Tuesday, August 10, 2010
Are You A Two-Souled Man?
“If any of you lacks wisdom, let him ask God, who gives generously to all without reproach, and it will be given to him. But let him ask in faith, with no doubting, for the one who doubts is like a wave of the sea that is driven and tossed by the wind. For that person must not suppose that he will receive anything from the Lord; he is a double-minded man, unstable in all his ways.” (James 1:5-8, ESV)
The context is trials. Believers are to reason through a divnely aided intellectual process that results in the believer joyfully embracing trials. This joyfully embracing is a result of understanding the end result or purpose of the trials – steadfastness. It is steadfastness through trials which serves as the agent that God uses to mature his children.

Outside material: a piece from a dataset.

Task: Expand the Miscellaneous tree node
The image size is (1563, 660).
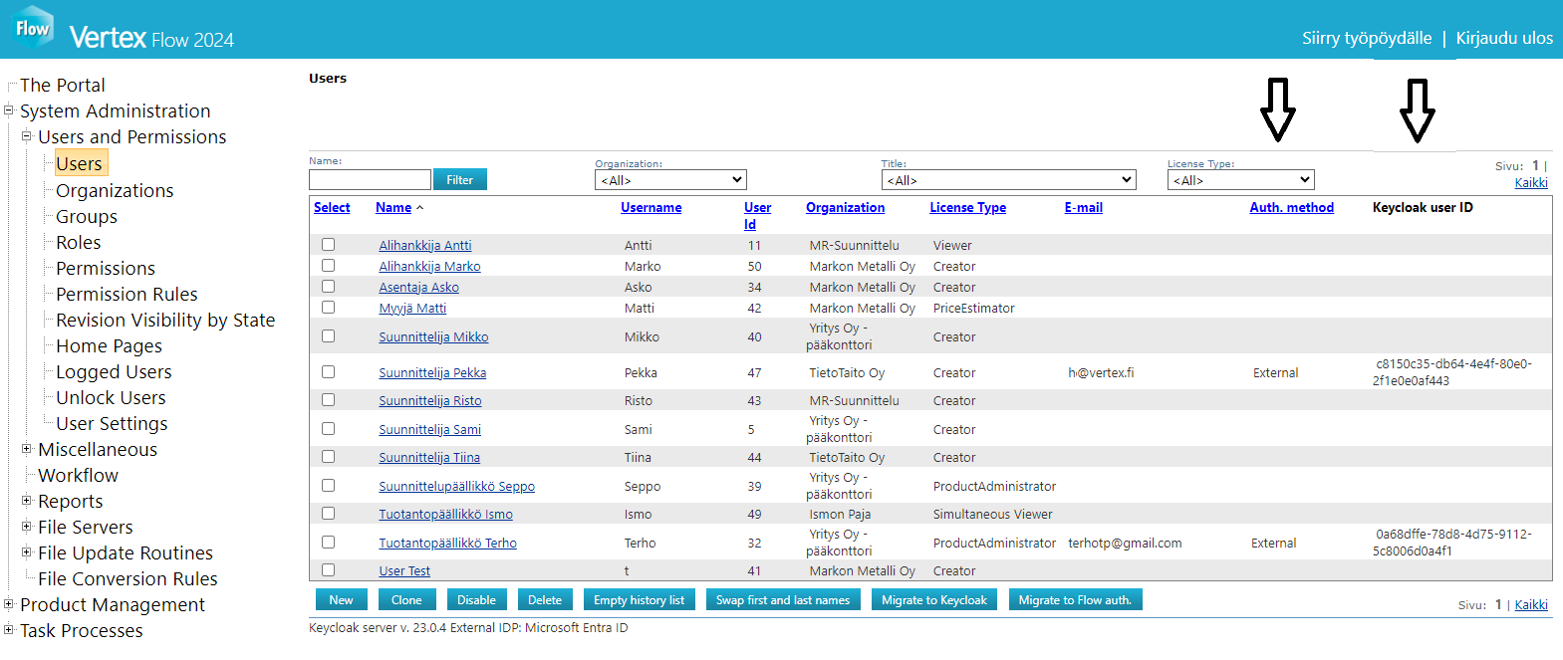Action: coord(27,449)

Due to the severity, complexity, and anxiety experienced during trials a believer may not know how to appropriate God’s grace and means by which to remain steadfast. The remedy prescribed is to ask God for the necessary wisdom. Rather than worry or react unbiblicaly a child of God may ask his heavenly father for necessary wisdom. The believer is promised that first, God will give the needed wisdom, and secondly that God will not rebuke or criticize the believer who needs to ask. The believer is simply told to ask in faith. Doubting will result in the believer not receiving the necessary wisdom.

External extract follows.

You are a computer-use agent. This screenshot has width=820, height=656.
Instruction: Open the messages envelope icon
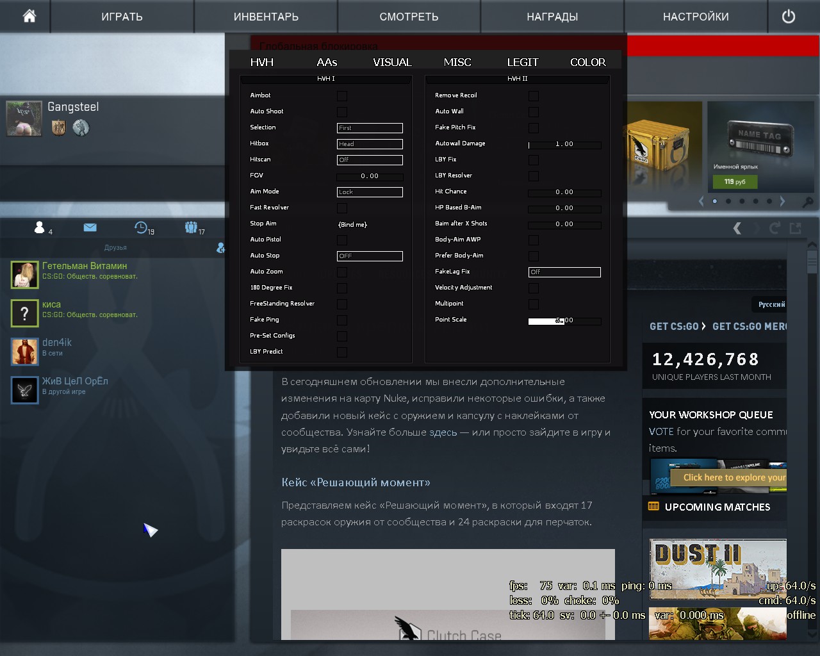click(90, 227)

James tells us that this person, the believer who asks not in faith, but from a perspective of doubt is unstable. James describes this person as like a wave in the ocean that is pushed around by the wind. Believers who do not exercise faith are subject to being tossed around by the winds of doubt. James calls this person a double-minded man.

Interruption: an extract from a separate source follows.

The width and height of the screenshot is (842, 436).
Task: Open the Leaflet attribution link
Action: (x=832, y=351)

Double-minded has been called the most expressive words in this letter. It is only used twice in the New Testament, here and in chapter four, verse eight. It is possible that James “coined” this word. There is no evidence of its use prior to James’s letter.
Dipsuchos literally means “two-souled.” The expression gives us the idea of “a man two-souled.” It is a vivid picture of the doubter’s mind-set. It is a picture of a man who has two personalities that are in on-going conflict with each other. One mind is turned to God and the things of God and the other mind is turned to the world and its attractions. A man who is two-souled or double-minded believes God will answer his prayer but also disbelieves that God will answer his prayer because he is influenced to think like the world thinks. Heibert called this man a “walking civil war.” This man is trying to do the impossible and what Christ said He would reject – a man trying to walk in two directions.
This type of a man James says is actually unstable in all of his ways. This man is unstable because he is not settled on one conviction; God isn’t quite good enough to warrant his full attention, but the world isn’t what he wants either. He is trying to have his cake and eat it at the same time. It is like who was like Israel when they had one eye on God and one eye on Egypt. This man cannot stand without wobbling or wavering.
A two-souled man lacks a solid foundation. He is not resolute in anything. He shifts back and forth depending on what message he is hearing is loudest. One moment God may be influencing him but he is influenced by the philosophy of the world. This man cannot fully trust God because he is not fully committed to God.
This is why this man receives nothing from God. God will not give the necessary wisdom and where-with-all to withstand the trial and remain steadfast. Our will must rest in God’s will. In order to rest in God we must trust God explicitly. We must constantly reject the thought process of this world. Prayer is where this division is discovered and maintained – we reject the world and trust God because in prayer we are committed to God.